Y si la gratitud es uno de los «ecos» de Dios, y el regalo es su más pura expresión, no nos costará pensar que, en esta época navideña, en la que celebramos y recordamos el más increíble y esperanzador de todos los regalos –la encarnación de Dios mismo y todo lo que eso supone–, debamos de corresponder, no solo, y por supuesto, dándonos a Él por entero y a los demás como reflejo de esta entrega absoluta, sino, incluso, y mucho más modestamente, por medio de obsequios materiales y precederos a regalar entre nosotros, en imitación al oro, incienso y mirra que Él recibió de los Magos. Hay aquí una profunda teología que va más allá de lo que se puede expresar en estas pocas líneas.
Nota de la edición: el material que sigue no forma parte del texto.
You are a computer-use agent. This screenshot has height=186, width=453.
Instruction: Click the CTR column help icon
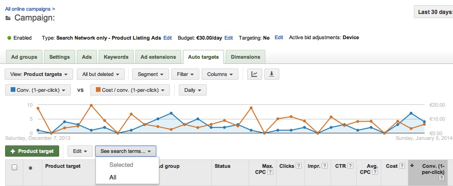pyautogui.click(x=351, y=166)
Y lo cierto es que, los libros, los buenos y los grandes libros, que han sido siempre un buen regalo, se revelan hoy como un obsequio imprescindible. Así que ahí van una serie de sugerencias. Algunas, obvias, otras menos previsibles. En todo caso, les remito, como siempre, a mi blog y a mi libro, De libros, padres e hijos (RIalp). Quizás allí encuentren algo más de ayuda. Porque, sé que, tanto en uno como en otro sitio, faltan muchos títulos, y, quizá para algunos, sobren otros tantos. En todo caso, hay tanto donde elegir que no debemos inquietarnos: encontraremos seguro aquello que buscamos.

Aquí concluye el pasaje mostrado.